Why Support Is Key to Alcohol Recovery

RISE Recovery & Integration Services is a national organisation providing services to adults struggling with drug and alcohol problems, along with their family members and the professionals they work with in recovery. The organisation has been offering pop-up cafés at various locations around the country, but now they are planning to open a permanent café in Exeter to support those in recovery. Their efforts provide a perfect illustration of why support is necessary as a key to alcohol recovery.

RISE officials say the new café is all about providing a place at which people can come together and access a network of resources. Café patrons will not only be able to use RISE facilities to seek out and access treatment, but also to meet and interact with others who are struggling with the same problems. They hope the café will be used by people on both ends of the alcohol recovery spectrum – those whose journeys are just beginning and those who have already completed the formal part of recovery via professional treatment.

The Risk of Isolation

RISE has no illusions that establishing a permanent recovery café in Exeter will ultimately wipe out drug and alcohol abuse in that community. They are doing what they do based on their understanding that the isolation experienced by substance abusers is a frightening enemy. When users are isolated, they are significantly less likely to seek treatment for their problems. The same is true after rehab has been completed. Those who return to a life of isolation are more likely to relapse.
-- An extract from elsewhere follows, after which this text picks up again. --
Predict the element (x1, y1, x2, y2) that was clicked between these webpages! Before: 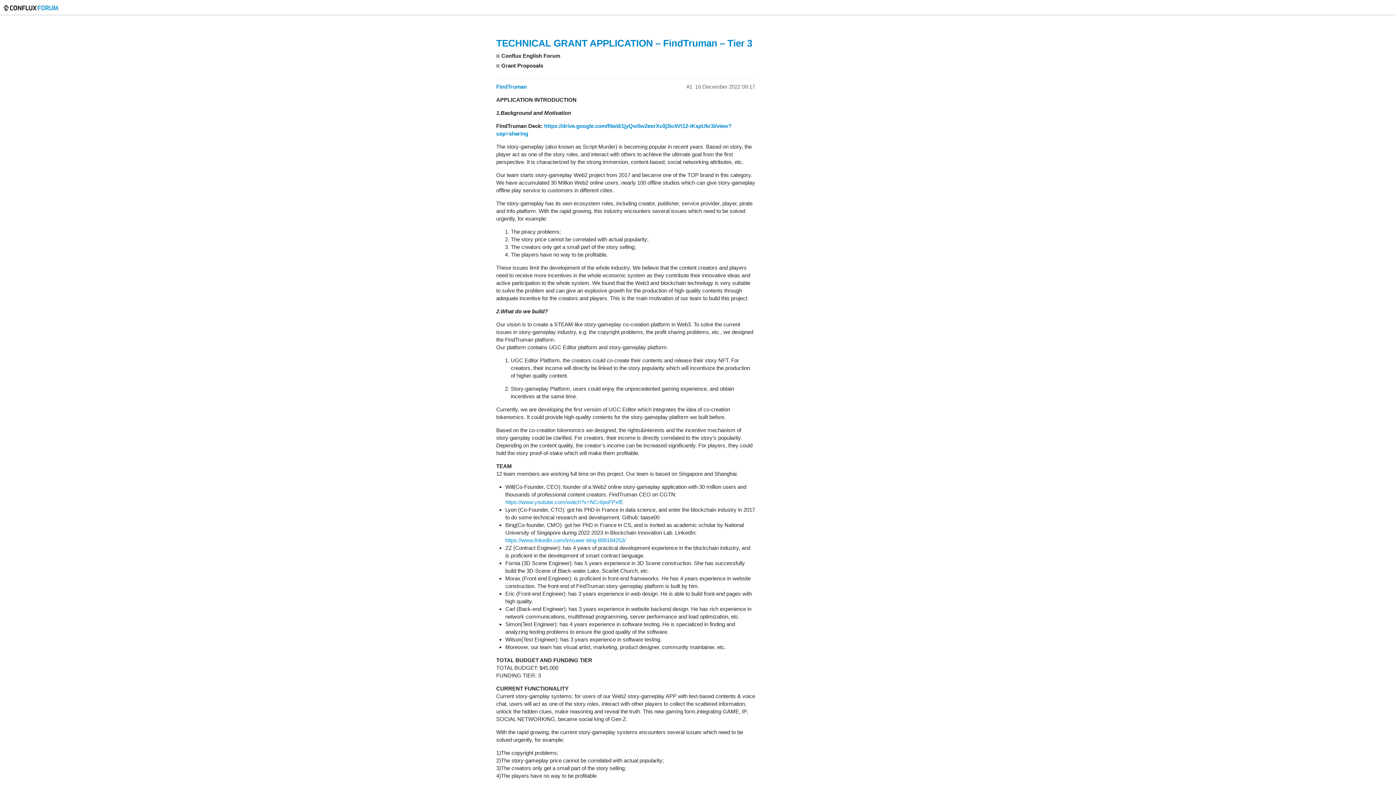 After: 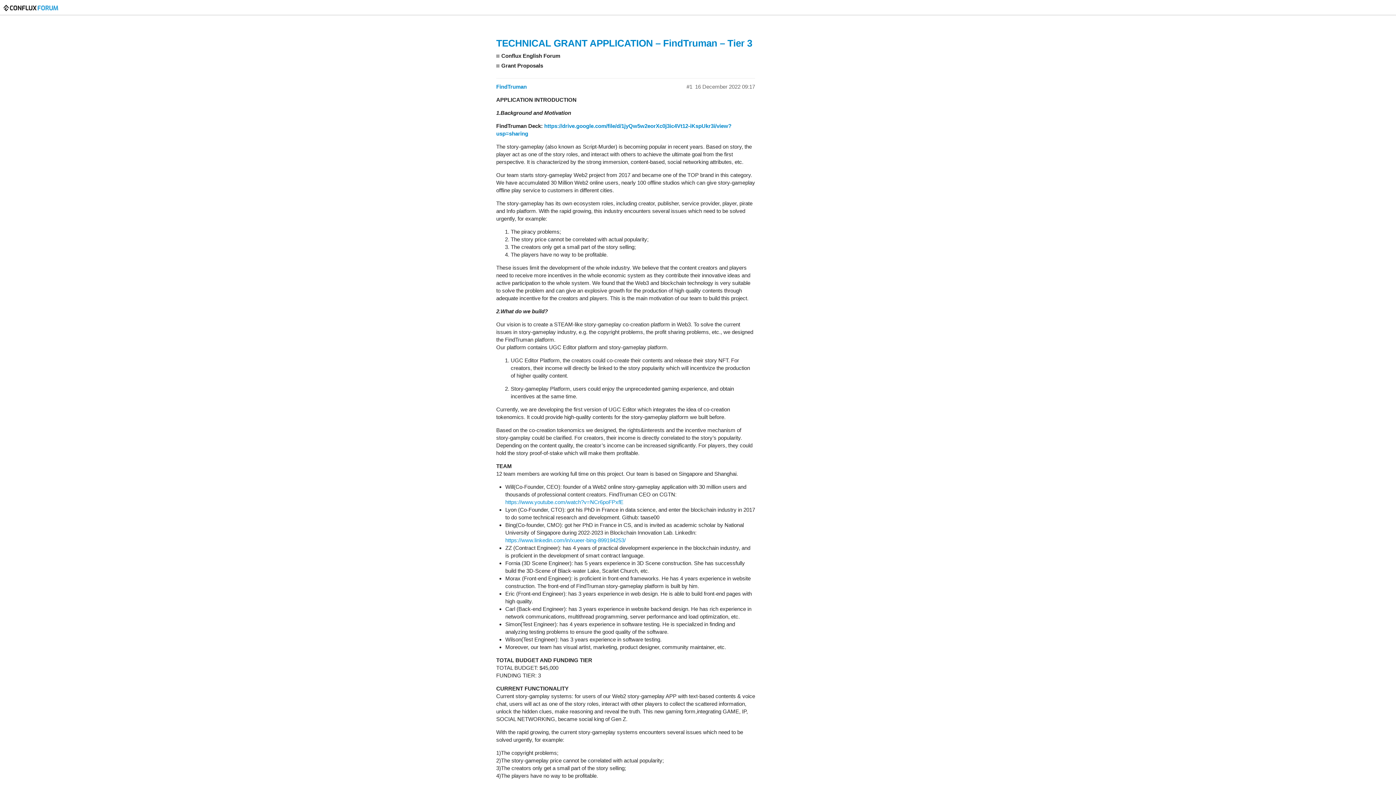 Action: label: TECHNICAL GRANT APPLICATION – FindTruman – Tier 3 bbox: (496, 37, 752, 48)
Why is isolation such a problem? Because it encourages substance abusers to focus their attentions on the negative rather than the positive. Isolation also prevents most substance abusers from finding an outlet for their emotions and energies, further encouraging them to plunge deeper into abuse. Bringing those in recovery into a community of mutual support changes that dynamic.

Support Takes Many Forms

Using support as one of the many tools of successful alcohol recovery means allowing it to take a number of different forms. For example, one of the most common forms of support is the 12-step recovery model developed by Alcoholics Anonymous. This model establishes a fellowship group in a local community, inviting those struggling with alcohol to participate. The 12-step model helps by offering group alcohol counselling and mutual accountability and support for men and women all struggling with the same issues.

Support may also take the form of monitored work programmes for those who have already completed professional rehab. There are plenty of examples of this kind of support all around the country. For example, you might find a local coffee shop staffed primarily by recovering alcoholics transitioning back into everyday life. On the other side of town, there may be a small manufacturing company that regularly finds places for recovering alcoholics who need work.

The whole idea of supporting those in recovery is to focus their minds, efforts, and energies on a new life free of substance abuse. A refocused mind is much more likely to stay away from alcohol in the future because that refocused mind finds meaning and purpose for life outside of substance abuse. This is exactly what RISE and other similar organisations are trying to accomplish.

Professional treatment is something the UK needs to concentrate more resources on in order to help alcoholics and drug users. Yet we should also give equal attention to support. When support is readily available alongside treatment, those in recovery stand a much better shot at permanently overcoming their substance-abuse problems.